Non-conventional epitopes modified by various translations, play a key role in the occurrence and progression in type 1 diabetes (T1D). Recently, immunotherapy has become a hotspot in the field of autoimmune diseases. All the immunotherapies for T1D are systemic drugs, traditional medicine into the body does not directly access to pancreatic cells. Our preliminary study has proved that the nano-drug delivery system (DDS) provides new hope for induced antigen-specific immunological tolerance. Therefore, we intend to design a new magnetic nano-Smart-DDS targeted to the pancreas for DRiPs epitope specific T cells.
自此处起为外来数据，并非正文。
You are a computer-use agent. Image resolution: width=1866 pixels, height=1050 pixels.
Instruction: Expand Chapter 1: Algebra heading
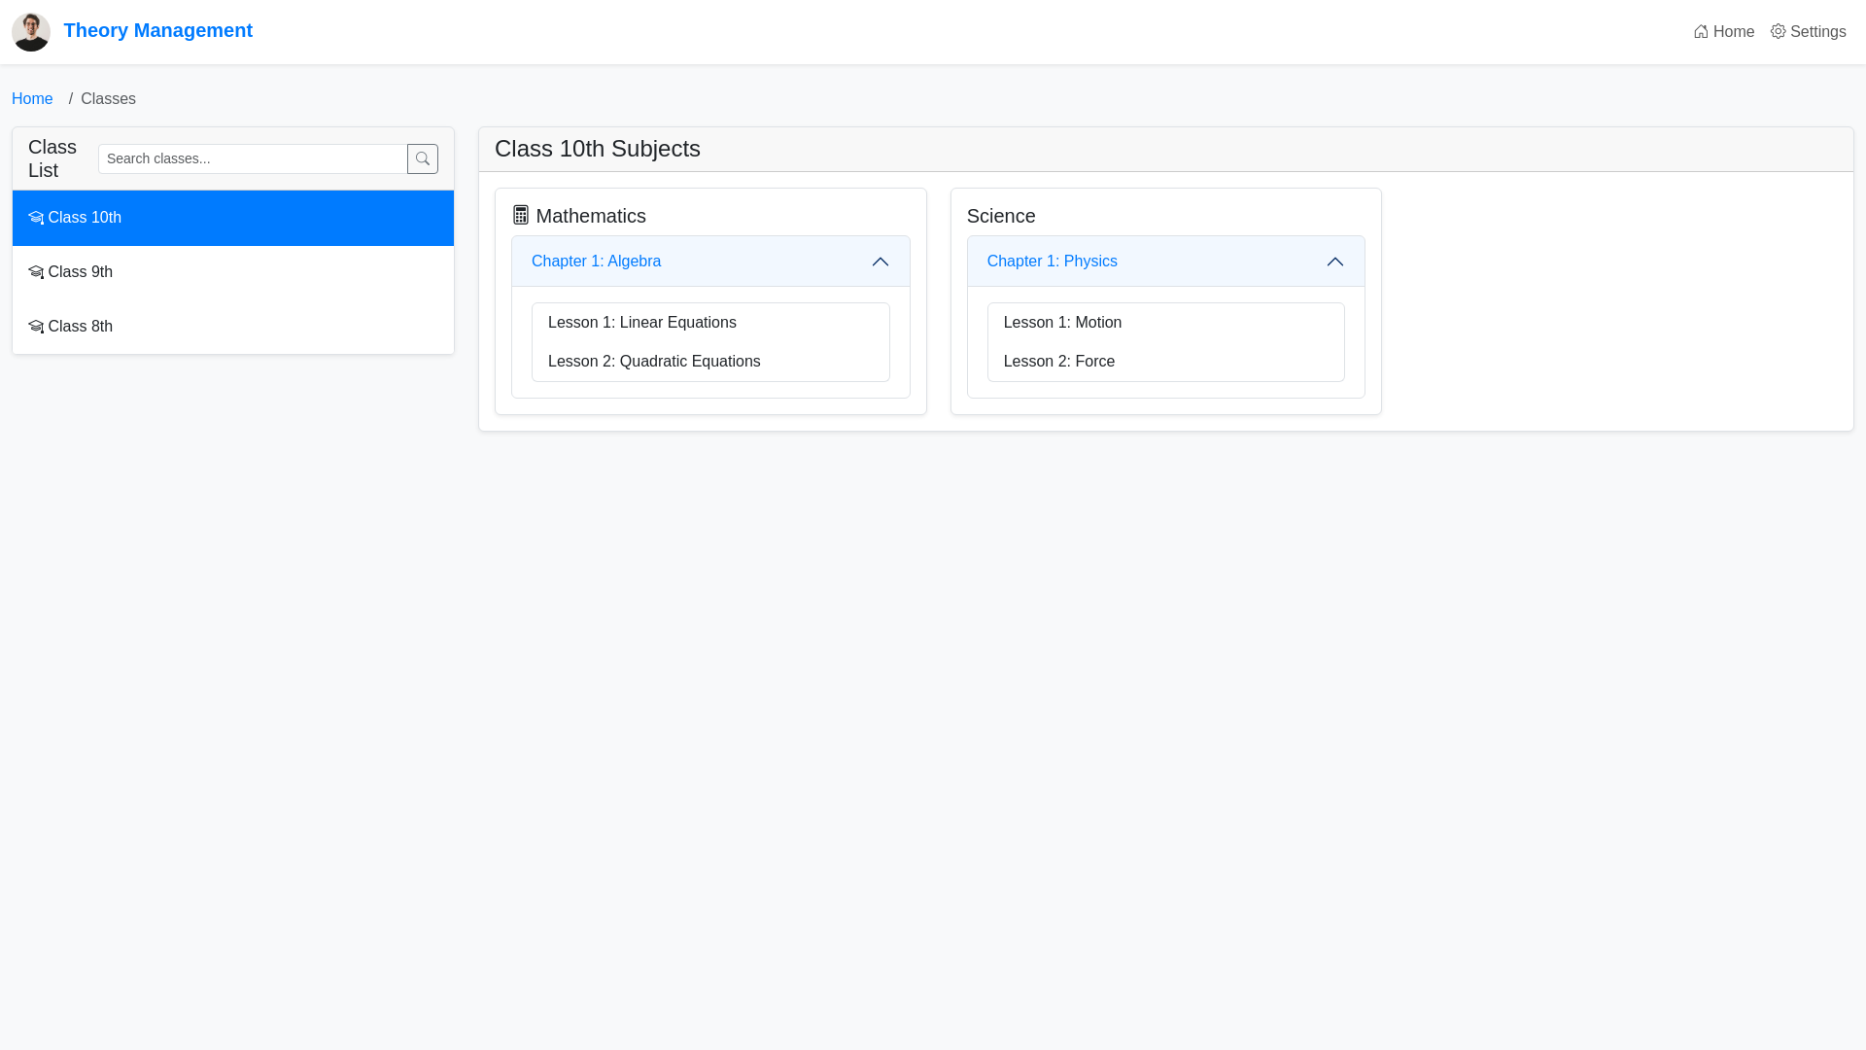point(596,262)
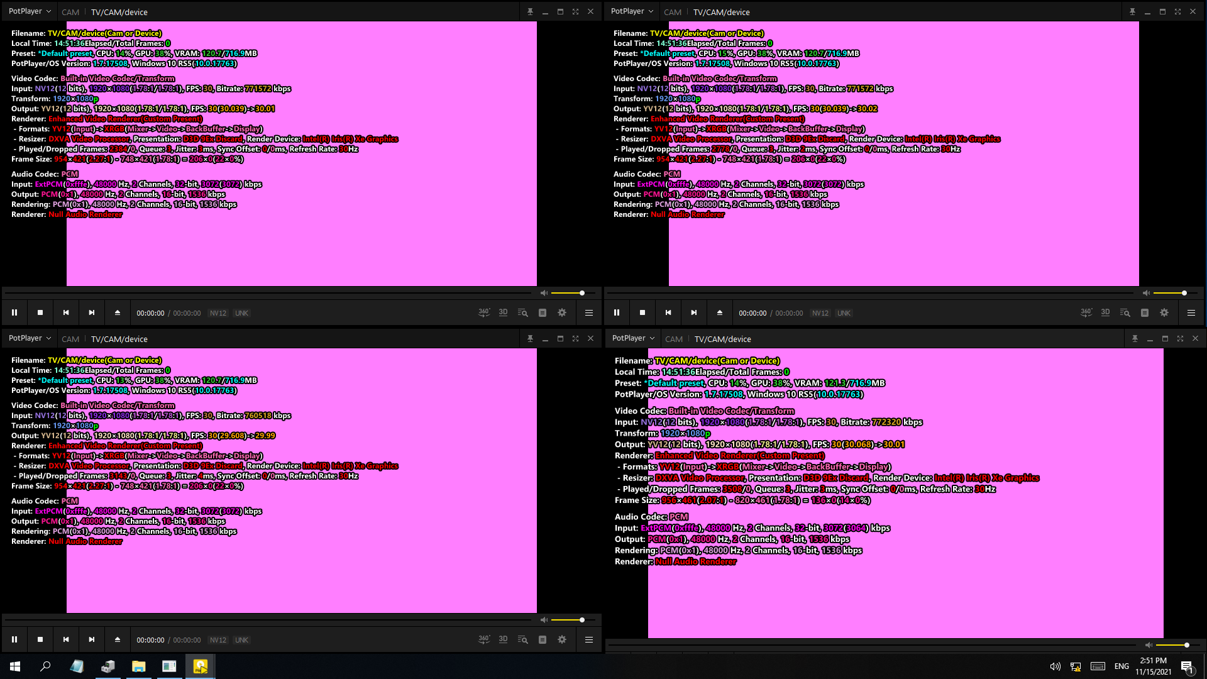Image resolution: width=1207 pixels, height=679 pixels.
Task: Open the chapter/bookmark list icon in top-left player
Action: pyautogui.click(x=543, y=312)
It is hoped that the drug dose and frequency can be reduced and the effective drug load can be maintained by targeting organs in a spatially controlled manner. The ability of Smart-DDS to target the pancreas and location are verified from cells, animals and human levels. Then we determine the inhibition of antigen-specific T cells and the effects on disease process. Also, we explored the mechanism of induced immune tolerance. The purpose of this study is to demonstrate that Smart-DDS could induce tolerance in T1D. It will explore new ideas of clinical immunotherapy for T1D.